Martins foi à CPI acompanhado por Alberto Toron, um dos principais advogados criminalistas do país. Toron protagonizou um momento tenso com o senador Otto Alencar (PSD-BA). O parlamentar fez um comentário sobre a aparência de Toron, que parecia queimado de sol, e o silêncio de seu cliente, mas o advogado não gostou.

"Seu advogado está corado, parece que tomou banho de mar, e o senhor, seu Carlos, amarelou aqui na Comissão Parlamentar de Inquérito", disse Alencar. Toron, sentindo-se ofendido, pediu a palavra, que foi negada, e passou a reclamar de Alencar. O senador chegou a ameaçar chamar a Polícia Legislativa para retirar Toron do recinto, mas a situação se acalmou posteriormente.

O empresário Martins já vinha provocando críticas por parte dos senadores antes mesmo da sessão desta quarta-feira. Originalmente, ele deveria ter prestado depoimento em 17 de junho, mas evitou responder a convocações, alegando que estava nos Estados Unidos.

A CPI chegou a aprovar sua condução coercitiva, mas Martins acabou concordando em comparecer no dia 30. Ele ainda teve seu sigilo bancário, fiscal, telemático e telefônico quebrado a pedido da comissão. Ao voltar ao Brasil na terça-feira, ele teve seu passaporte apreendido pela Polícia Federal.

Suspeitas sobre vacinas

O depoimento de Martins ocorre em um momento extremamente delicado para o governo, que vem sofrendo uma enxurrada de acusações envolvendo compras suspeitas de vacinas. Na semana passada, o deputado Luís Miranda afirmou que chegou a alertar Jair Bolsonaro sobre uma pressão ilegal para a aprovação da vacina indiana Covaxin. O alerta foi aparentemente ignorado pelo presidente, e nenhum inquérito foi aberto.

O caso atingiu em cheio o líder do governo na Câmara, Ricardo Barros (DEM-PR), suspeito de agir para beneficiar a empresa Precisa, que intermediou a venda da vacina, vendida a 15 dólares, bem mais cara que outros imunizantes utilizados no Brasil.
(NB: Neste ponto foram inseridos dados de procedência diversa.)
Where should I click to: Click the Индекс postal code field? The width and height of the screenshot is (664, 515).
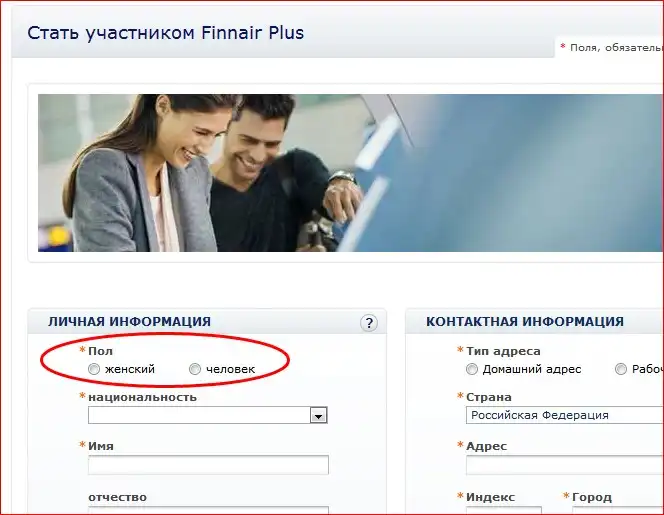click(x=504, y=511)
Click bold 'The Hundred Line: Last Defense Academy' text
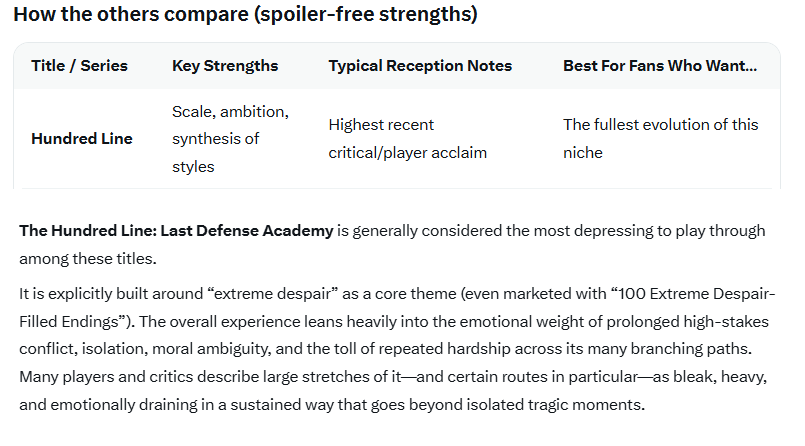The image size is (805, 446). pyautogui.click(x=176, y=231)
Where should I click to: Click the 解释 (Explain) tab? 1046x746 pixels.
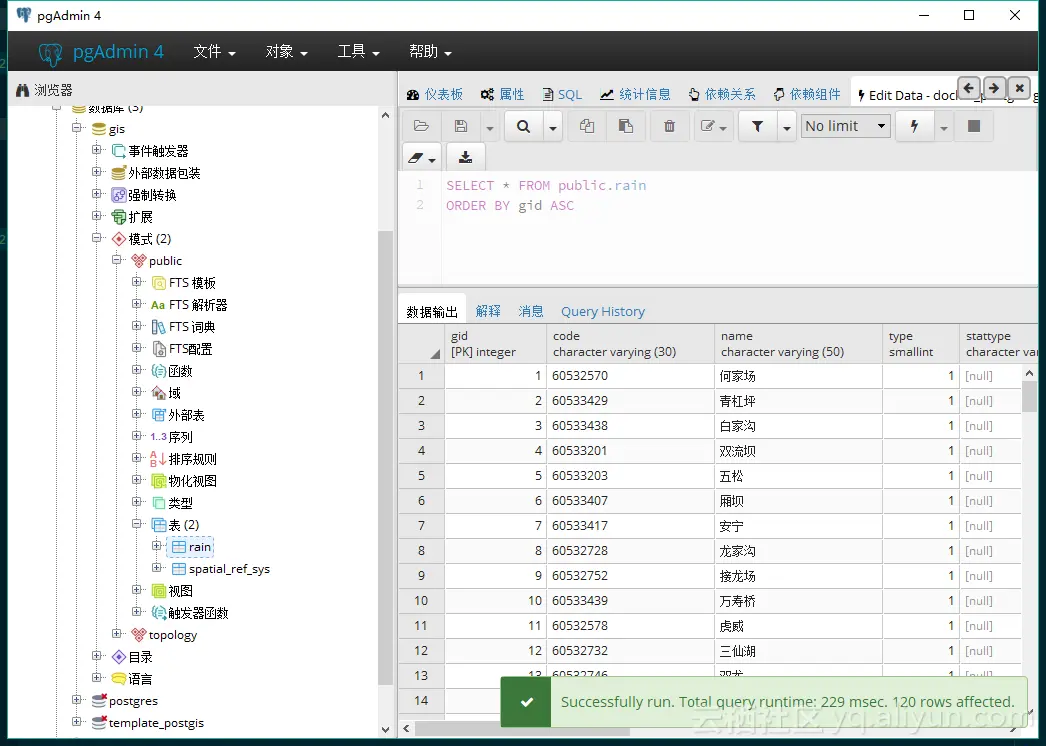click(488, 311)
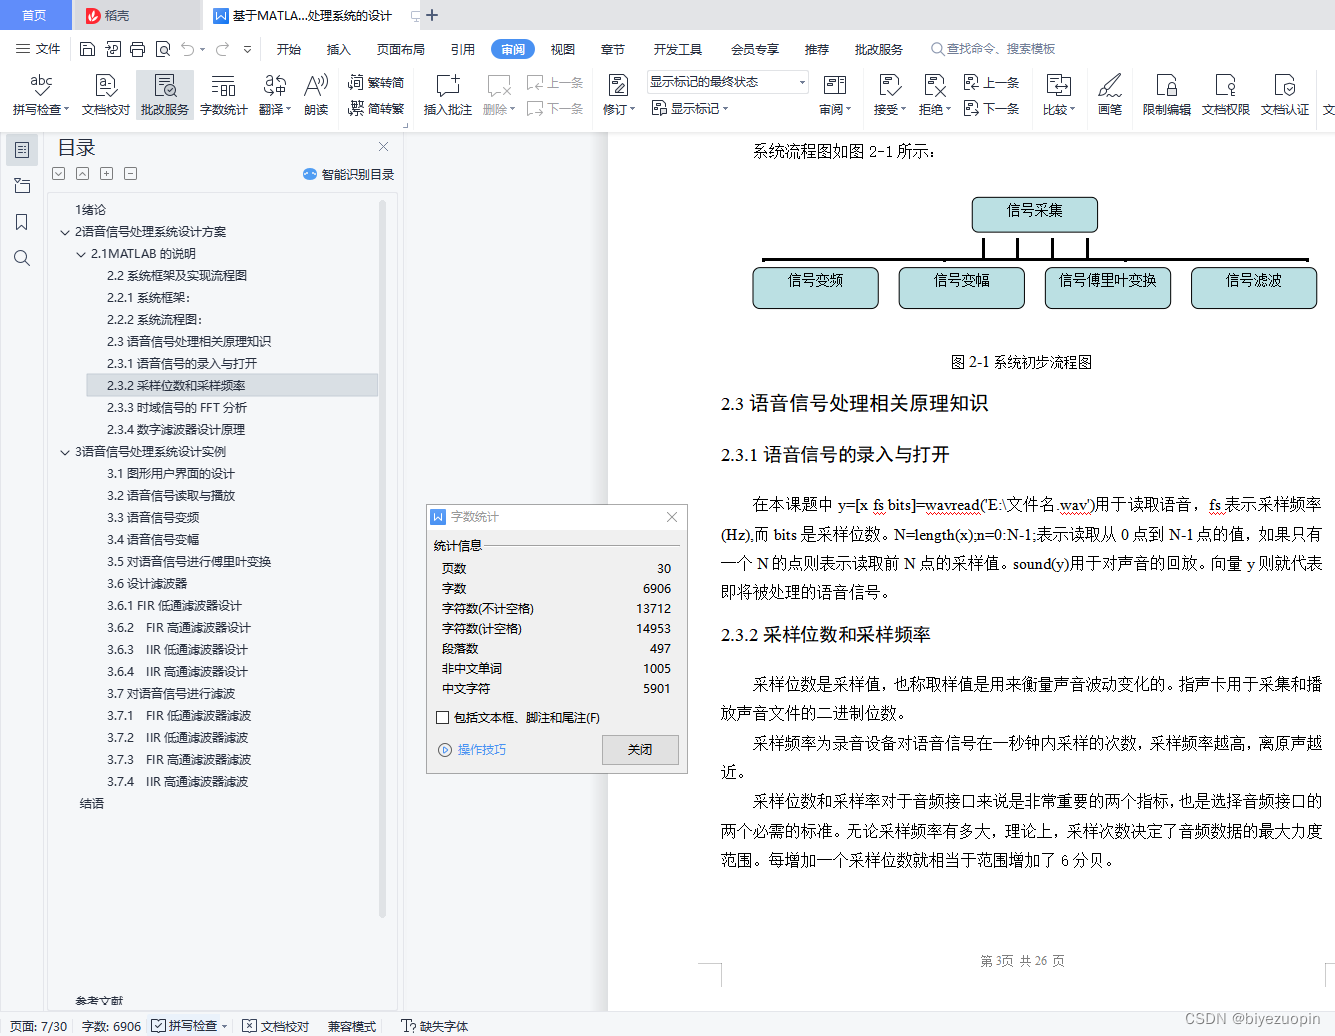Screen dimensions: 1335x1036
Task: Start 朗读 read-aloud for the document
Action: (315, 95)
Durante a sessão da CPI desta quarta, o senador Renan Calheiros mostrou que Carlos "Wizard" Martins e o dono da Precisa têm uma sócia em comum.

Nos últimos dias, outras duas transações entraram na mira da CPI. Uma delas envolve a vacina chinesa Convidecia, promovida no Brasil pela empresa Belcher, de Maringá, que tem como sócio uma figura próxima da família Barros. Em junho, o governo assinou uma carta de intenção com a Belcher que previa o pagamento de 17 dólares por dose, numa transação que envolveria 60 milhões de vacinas.

Esse caso também envolve Carlos "Wizard" Martins, que é suspeito de ter atuado no negócio. Ele apareceu em uma live ao lado de um homem que se apresentava como intermediário brasileiro da fabricante da Convidecia.

Na terça-feira, eclodiu outro caso envolvendo transações suspeitas de vacinas. O jornal Folha de S. Paulo publicou acusações de um representante de uma empresa chamada Davati Medical Supply, que afirmou que tentou intermediar a venda de 400 milhões de doses extras da vacina da AstraZeneca para o governo, mas se deparou com um pedido de propina de 1 dólar por dose, que teria sido apresentado por um diretor do Ministério da Saúde.

O caso é nebuloso, já que a Davati exibe sinais claros de ser uma empresa de fachada. A AstraZeneca também afirmou que não usa intermediários. No entanto, o governo, em vez de rebater as acusações, exonerou rapidamente o diretor do ministério que foi acusado de cobrar propina. E-mails reproduzidos pelo jornal também mostram que o governo efetivamente negociou com a Davati, mesmo diante de sinais de que a empresa era suspeita.